Dopo di lui, la parola è passata a Ievgeniia Gubkina, architetto e storica dell’architettura. Co-fondatrice dell’Urban Forms Center, si distingue per il suo approccio multidisciplinare e per l’abilità nel valorizzare il patrimonio architettonico con uno sguardo innovativo. Due voci contemporanee, impegnate nelle implicazioni sociali del loro mestiere.
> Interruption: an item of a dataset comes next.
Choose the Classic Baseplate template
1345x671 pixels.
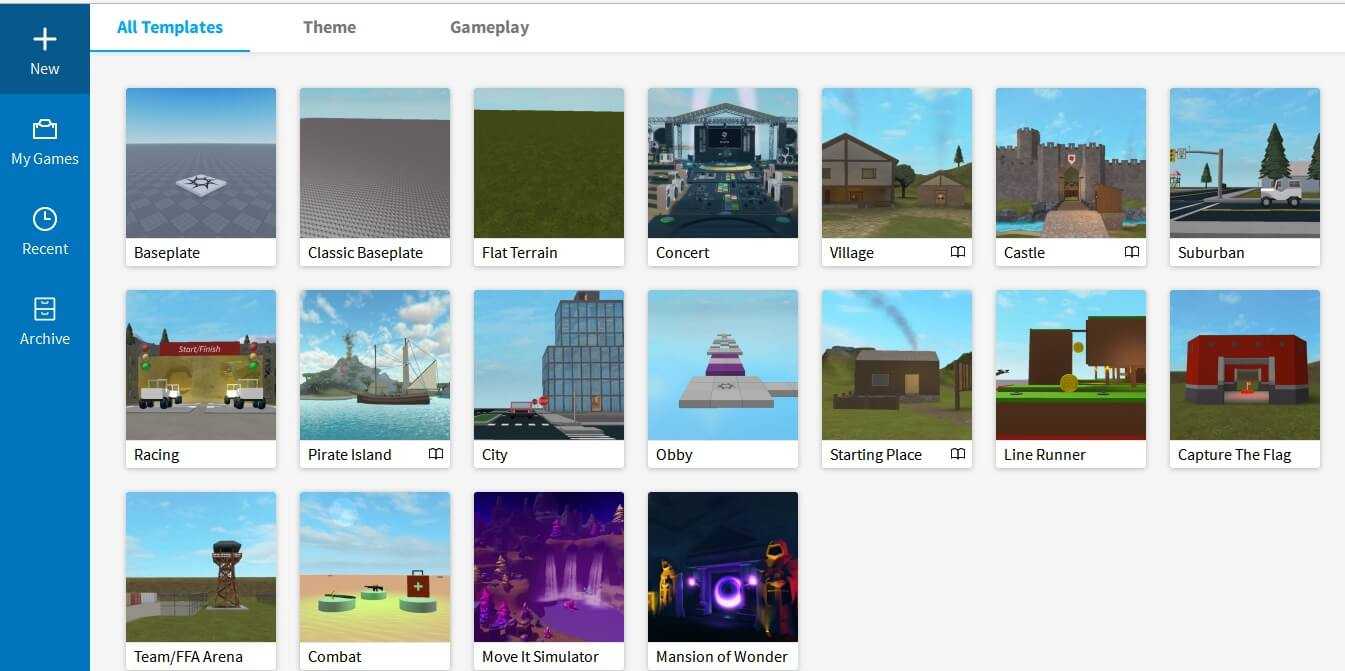375,163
Quello che si è ammirato nella Sala di Manto è soltanto l’antipasto di un festival che promette dibattiti ,lezioni, convegni e mostre, sempre all’insegna dell’impegno e dell’approfondimento. Tutto ciò con una missione precisa, annunciata da Del Curto: “Respingere le narrazioni semplificate e la cultura del sospetto, per esercitare invece l’arte dell’ascolto, come affermava già lo scrittore George Orwell negli anni della Seconda Guerra Mondiale”. Conclusione hegeliana da parte del prorettore, secondo cui “dobbiamo imparare ad accettare il conflitto come parte della vita. Il che non si significa arrenderci agli eventi, ma saper cogliere nei conflitti la spia dell’urgenza di cambiamento”.
“Tacciano le armi”, ha ripetuto Papa Francesco fino al suo ultimo giorno di vita. La speranza è che – anche grazie agli incontri di MANTOVARCHITETTURA – la lezione trasmessa dalle guerre possa presto portare alla loro conclusione.